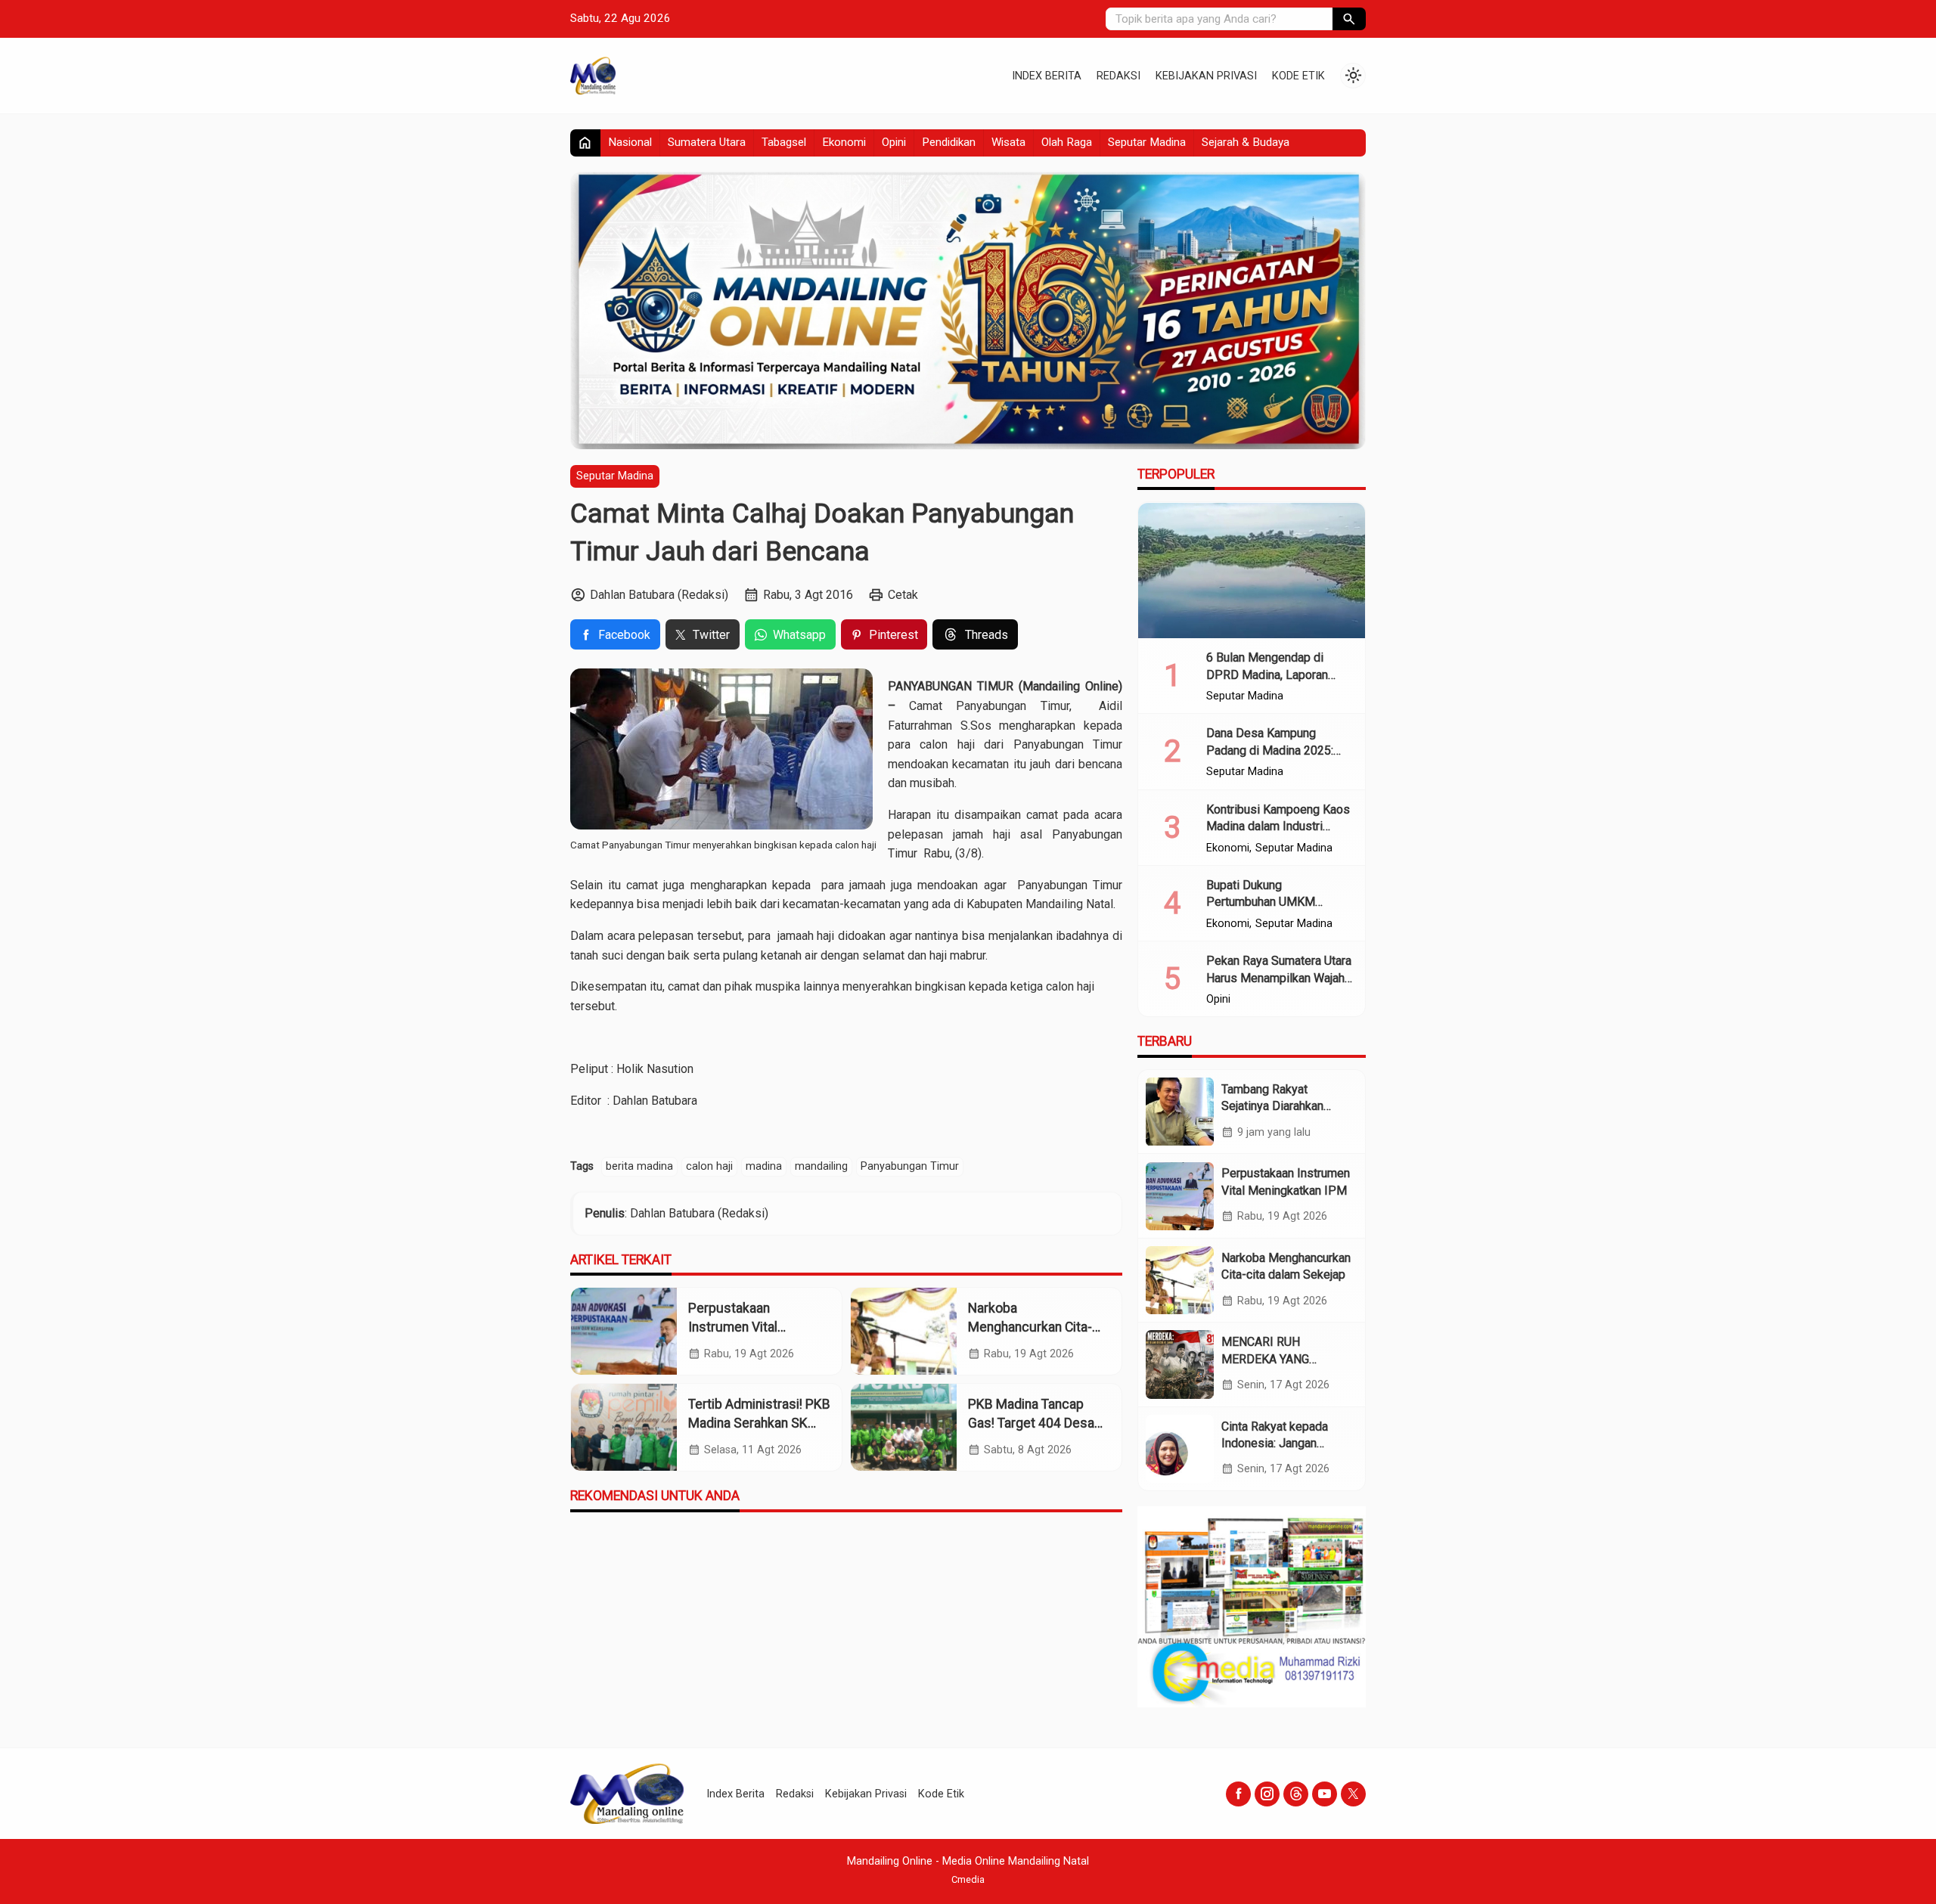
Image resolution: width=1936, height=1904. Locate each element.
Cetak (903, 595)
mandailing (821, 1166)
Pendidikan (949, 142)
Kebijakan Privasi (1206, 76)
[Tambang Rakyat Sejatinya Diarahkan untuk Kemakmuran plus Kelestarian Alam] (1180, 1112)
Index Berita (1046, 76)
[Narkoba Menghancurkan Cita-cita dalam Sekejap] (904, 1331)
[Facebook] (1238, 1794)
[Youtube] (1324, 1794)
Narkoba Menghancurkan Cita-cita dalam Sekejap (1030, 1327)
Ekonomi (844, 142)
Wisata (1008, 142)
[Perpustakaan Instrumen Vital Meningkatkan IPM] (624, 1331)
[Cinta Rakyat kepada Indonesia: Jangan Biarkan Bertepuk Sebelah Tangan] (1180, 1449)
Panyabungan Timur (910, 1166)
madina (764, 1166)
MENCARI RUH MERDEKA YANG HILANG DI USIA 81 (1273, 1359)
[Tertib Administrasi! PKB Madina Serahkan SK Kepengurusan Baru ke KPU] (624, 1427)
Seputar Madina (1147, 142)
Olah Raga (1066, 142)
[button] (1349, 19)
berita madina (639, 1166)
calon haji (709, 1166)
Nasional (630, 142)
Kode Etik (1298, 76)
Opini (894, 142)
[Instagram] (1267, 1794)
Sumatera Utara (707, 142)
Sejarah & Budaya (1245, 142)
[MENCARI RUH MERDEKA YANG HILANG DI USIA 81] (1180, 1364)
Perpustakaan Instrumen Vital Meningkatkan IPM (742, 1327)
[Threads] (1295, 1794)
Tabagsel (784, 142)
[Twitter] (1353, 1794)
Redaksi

- _About this task_
The expected answer is every line above in which the word "MENCARI" appears.

- _Answer to the exercise_
MENCARI RUH MERDEKA YANG HILANG DI USIA 81 (1273, 1359)
[MENCARI RUH MERDEKA YANG HILANG DI USIA 81] (1180, 1364)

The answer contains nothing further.